Innombrables sont les systèmes de périscopes, et il serait fastidieux, sans intérêt, et d’ailleurs indiscret, de les exposer ici. Ils sont tous établis sur un principe vieux comme le monde, que Narcisse déjà connaissait lorsqu’il se complut dans sa propre admiration, et dont tous les romanciers tirent des effets lorsqu’ils font observer dans une glace par un témoin mystérieux les gestes des personnages qui se croient seuls : la réflexion de la lumière.

Dans les maisons flamandes nous avons tous vu, lorsqu’on pouvait encore voyager en Belgique, — quand ce temps-là reviendra-t-il ? — de ces glaces discrètement posées sur l’appui d’une fenêtre au premier étage des maisons et qui permettent au maître de céans de voir sans être vu le visage de celui qui sonne à la porte ; ce miroir ainsi disposé, ce muet défenseur de l’intimité flamande est comme le type des périscopes. Qu’à ce premier miroir on en ajoute un second qui renvoie l’image du paysage dans une nouvelle direction, qu’à ces miroirs on substitue des prismes à réflexion totale, qu’on ajoute sur les trajets des rayons lumineux des lentilles destinées par surcroît à grossir les images et à changer le périscope en lunette périscopique, c’est toujours le même système, système qui consiste à aller cueillir, par le moyen d’un objet réfléchissant, l’image qu’on veut voir sans y risquer dangereusement l’œil lui-même.

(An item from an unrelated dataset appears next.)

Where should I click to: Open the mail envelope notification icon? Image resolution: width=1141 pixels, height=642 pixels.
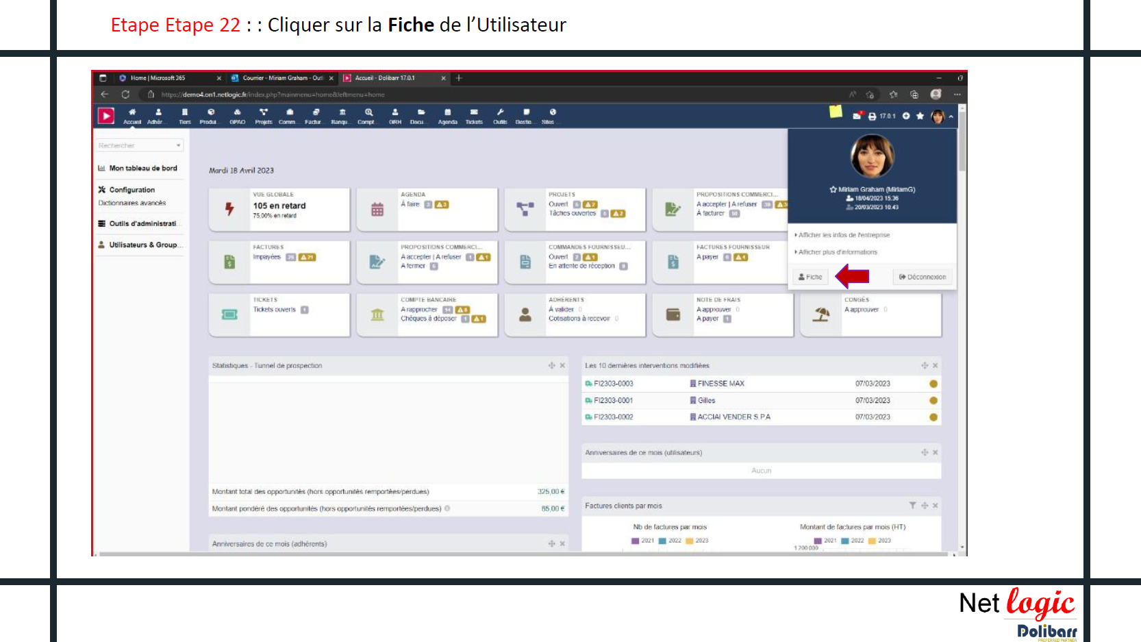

C’est aussi une sorte de périscope, cette glace que les chauffeurs fixent sur les montans de leur automobile et qui leur montre les voitures arrivant derrière eux. Enfin le principe périscopique est depuis longtemps et fructueusement appliqué dans certains instrumens astronomiques comme l’équatorial coudé inventé par ce savant à jamais regretté, Maurice Lœwy, directeur de l’Observatoire.